Without mincing too finely over the major impact of ‘Red in the Sky is Ours’ we must begin by planting our fists deep into the well of fluid contrapuntal exaggeration on offer within Eucharist‘s ‘A Velvet Creation’ circa 1993. These extended and distinctly uninterrupted (compared to peers Grotesque, Unanimated, Sacramentum) floods and eddies of melodious tremolo form the basis of technique and enable broader long-form statements that Into Oblivion bring most righteously on ‘Winds of Serpentine Ascension’. We can back-pedal to Adramelech‘s ‘Spring of Recovery’ EP for the sake of earlier works, such as the self-titled debut (‘Into Oblivion‘, 2009) where it is most clear some measure of early Finnish death had influence over the one guitarist (Roman Lechman) version of the band. It won’t do any good for the point here to move too quickly through time but the second At the Gates album would refine this technique twofold, coping away even more edges and exploiting avant-garde manipulation of melodic ideas, the exact opposite spirit of, say, In Flames.
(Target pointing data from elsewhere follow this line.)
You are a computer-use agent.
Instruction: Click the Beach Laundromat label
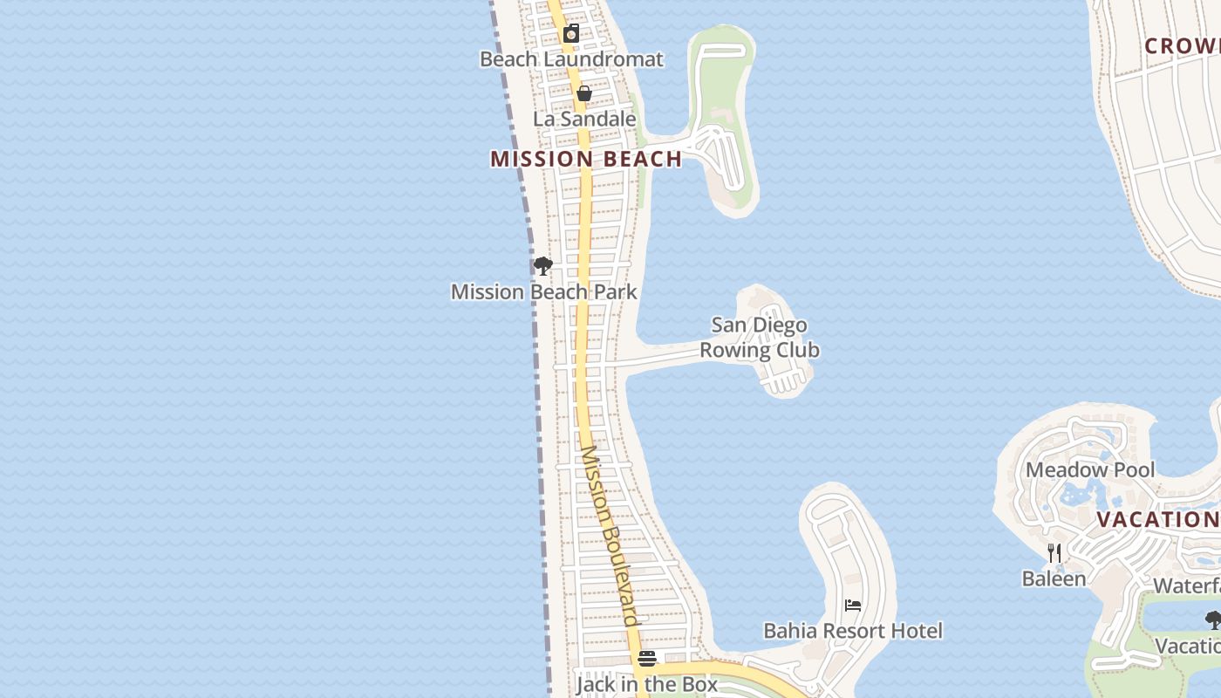point(571,59)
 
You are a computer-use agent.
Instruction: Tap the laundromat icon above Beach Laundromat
point(571,34)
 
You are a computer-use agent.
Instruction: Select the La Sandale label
point(584,119)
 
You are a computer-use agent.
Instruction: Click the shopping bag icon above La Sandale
point(584,93)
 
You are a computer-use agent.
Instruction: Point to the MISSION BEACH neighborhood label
point(586,159)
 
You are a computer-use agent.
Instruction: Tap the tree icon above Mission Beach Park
point(543,266)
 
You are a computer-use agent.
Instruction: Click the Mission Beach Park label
point(544,291)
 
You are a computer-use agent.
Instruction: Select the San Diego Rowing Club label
point(760,338)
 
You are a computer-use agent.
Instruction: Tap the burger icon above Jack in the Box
point(646,659)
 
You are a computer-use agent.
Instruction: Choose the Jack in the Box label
point(646,684)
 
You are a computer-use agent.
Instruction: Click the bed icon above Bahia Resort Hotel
point(853,606)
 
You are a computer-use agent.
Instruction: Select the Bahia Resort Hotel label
point(853,631)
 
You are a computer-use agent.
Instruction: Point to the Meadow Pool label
point(1090,470)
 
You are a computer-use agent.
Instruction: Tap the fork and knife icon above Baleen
point(1054,553)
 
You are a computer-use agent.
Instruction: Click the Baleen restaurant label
point(1054,578)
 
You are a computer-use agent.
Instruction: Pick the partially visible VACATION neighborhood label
point(1157,519)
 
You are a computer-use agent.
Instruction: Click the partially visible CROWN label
point(1182,45)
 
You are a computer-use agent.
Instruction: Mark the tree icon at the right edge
point(1212,620)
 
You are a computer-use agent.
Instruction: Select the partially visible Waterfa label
point(1187,585)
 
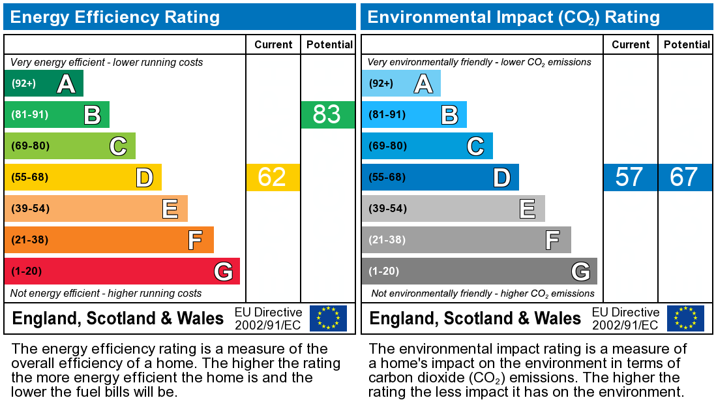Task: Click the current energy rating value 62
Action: point(273,177)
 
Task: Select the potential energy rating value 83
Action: point(327,115)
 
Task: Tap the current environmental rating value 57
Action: point(629,177)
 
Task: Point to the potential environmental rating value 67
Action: point(684,177)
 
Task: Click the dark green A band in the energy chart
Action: point(44,84)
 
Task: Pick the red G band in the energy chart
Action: point(122,271)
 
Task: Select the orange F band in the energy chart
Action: point(109,239)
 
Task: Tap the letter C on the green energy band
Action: point(118,146)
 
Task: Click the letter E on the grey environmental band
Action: point(527,209)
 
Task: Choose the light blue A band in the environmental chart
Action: point(401,84)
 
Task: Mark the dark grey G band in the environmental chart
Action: point(479,271)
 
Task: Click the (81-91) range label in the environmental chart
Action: point(387,115)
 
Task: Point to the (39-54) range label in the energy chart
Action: point(30,209)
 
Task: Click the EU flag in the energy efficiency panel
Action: point(328,318)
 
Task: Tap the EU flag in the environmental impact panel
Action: point(685,318)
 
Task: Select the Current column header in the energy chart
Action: point(273,44)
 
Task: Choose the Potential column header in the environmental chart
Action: point(687,44)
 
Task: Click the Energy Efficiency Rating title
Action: point(115,17)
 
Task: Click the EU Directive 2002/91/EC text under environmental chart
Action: point(625,318)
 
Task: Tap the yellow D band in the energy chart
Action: point(83,177)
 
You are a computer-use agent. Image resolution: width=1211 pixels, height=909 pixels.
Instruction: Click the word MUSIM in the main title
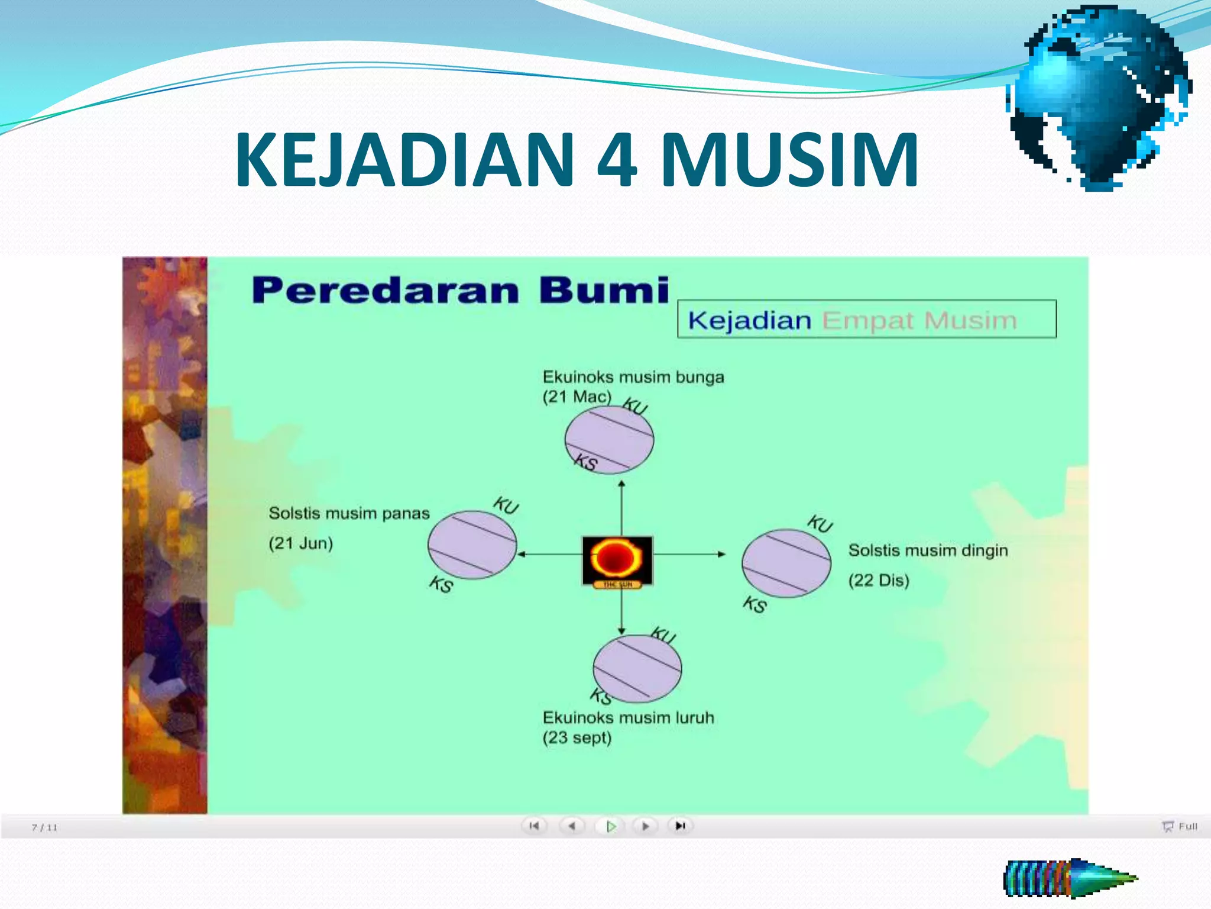789,160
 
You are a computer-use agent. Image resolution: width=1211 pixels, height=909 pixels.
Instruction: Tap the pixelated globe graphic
1100,98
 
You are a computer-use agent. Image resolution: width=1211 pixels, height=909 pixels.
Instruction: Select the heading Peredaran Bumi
460,291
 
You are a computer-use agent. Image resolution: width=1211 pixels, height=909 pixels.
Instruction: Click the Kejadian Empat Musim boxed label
866,320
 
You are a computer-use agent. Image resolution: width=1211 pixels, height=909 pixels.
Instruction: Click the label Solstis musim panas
349,513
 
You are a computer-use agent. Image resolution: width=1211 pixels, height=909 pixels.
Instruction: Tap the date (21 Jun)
300,543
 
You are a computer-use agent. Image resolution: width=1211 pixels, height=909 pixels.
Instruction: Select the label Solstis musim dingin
928,550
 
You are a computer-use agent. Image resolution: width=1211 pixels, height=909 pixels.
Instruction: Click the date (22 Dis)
879,580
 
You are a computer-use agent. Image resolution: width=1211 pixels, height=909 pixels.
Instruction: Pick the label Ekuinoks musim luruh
628,718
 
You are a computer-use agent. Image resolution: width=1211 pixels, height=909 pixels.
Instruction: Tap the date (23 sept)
577,738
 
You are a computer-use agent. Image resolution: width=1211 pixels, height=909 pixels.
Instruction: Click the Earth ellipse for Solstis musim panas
472,544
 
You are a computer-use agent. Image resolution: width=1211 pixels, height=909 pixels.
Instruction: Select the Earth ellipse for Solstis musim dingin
786,563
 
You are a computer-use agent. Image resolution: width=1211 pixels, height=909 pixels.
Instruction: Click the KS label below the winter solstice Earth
755,604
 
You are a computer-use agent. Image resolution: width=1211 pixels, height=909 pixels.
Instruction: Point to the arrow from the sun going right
689,555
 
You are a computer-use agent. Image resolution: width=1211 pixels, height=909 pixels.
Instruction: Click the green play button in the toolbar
611,826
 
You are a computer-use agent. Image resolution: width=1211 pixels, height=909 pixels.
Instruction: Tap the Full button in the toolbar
1180,826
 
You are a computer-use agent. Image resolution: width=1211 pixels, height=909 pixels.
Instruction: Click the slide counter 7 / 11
44,827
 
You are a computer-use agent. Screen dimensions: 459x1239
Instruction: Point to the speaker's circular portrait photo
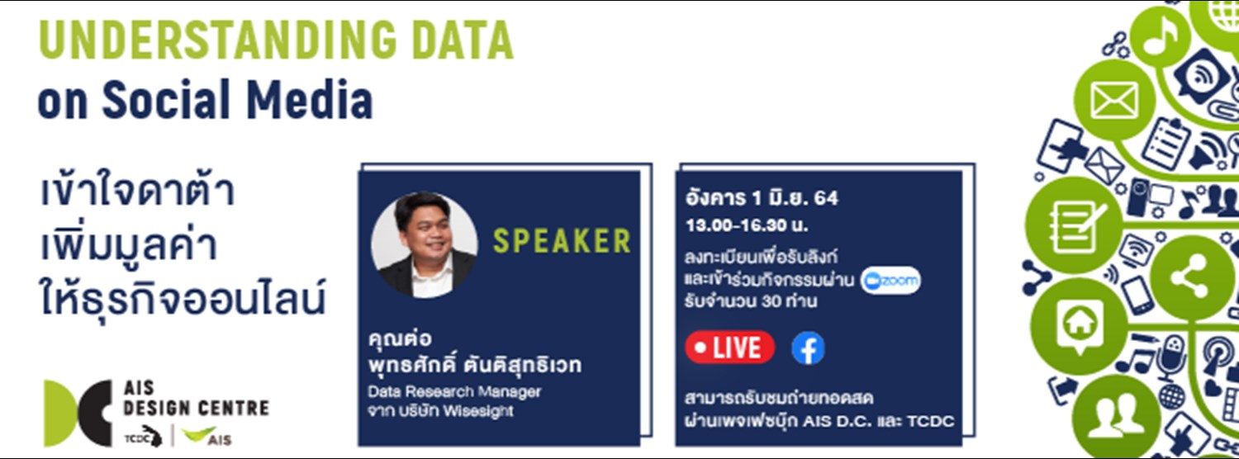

Stuttering, disjointed and do-it-yourself in the best tradition the first couple of Into Oblivion albums surely weren’t as refined as ‘Finis Malorum’ or adept as ‘Psychostasia’ but with their second album (‘Creation of a Monolith‘, 2010) the original quartet arrived upon their first breakthrough in terms of crossing two slightly clashing streams of riff into bouts of harmony, surely due to the addition of a second guitarist (Kaveh Afshar). Instantly the continuum revs up and two key components (as I see it) arise in mind, the influence of Judas Iscariot (see: ‘Thy Dying Light’) and Averse Sefira where I’d specifically point folks in the direction of ‘Blasphomet Sin Abset’ to start. Before we reach a five year interim from the band, during which they’d form admirable doom metal act Cromlech, a crucial second breakthrough comes via a split with Disinterred (‘Oblivion’s Oceans‘, 2013) where we first see the shambles of black and death metal cruciform adding up.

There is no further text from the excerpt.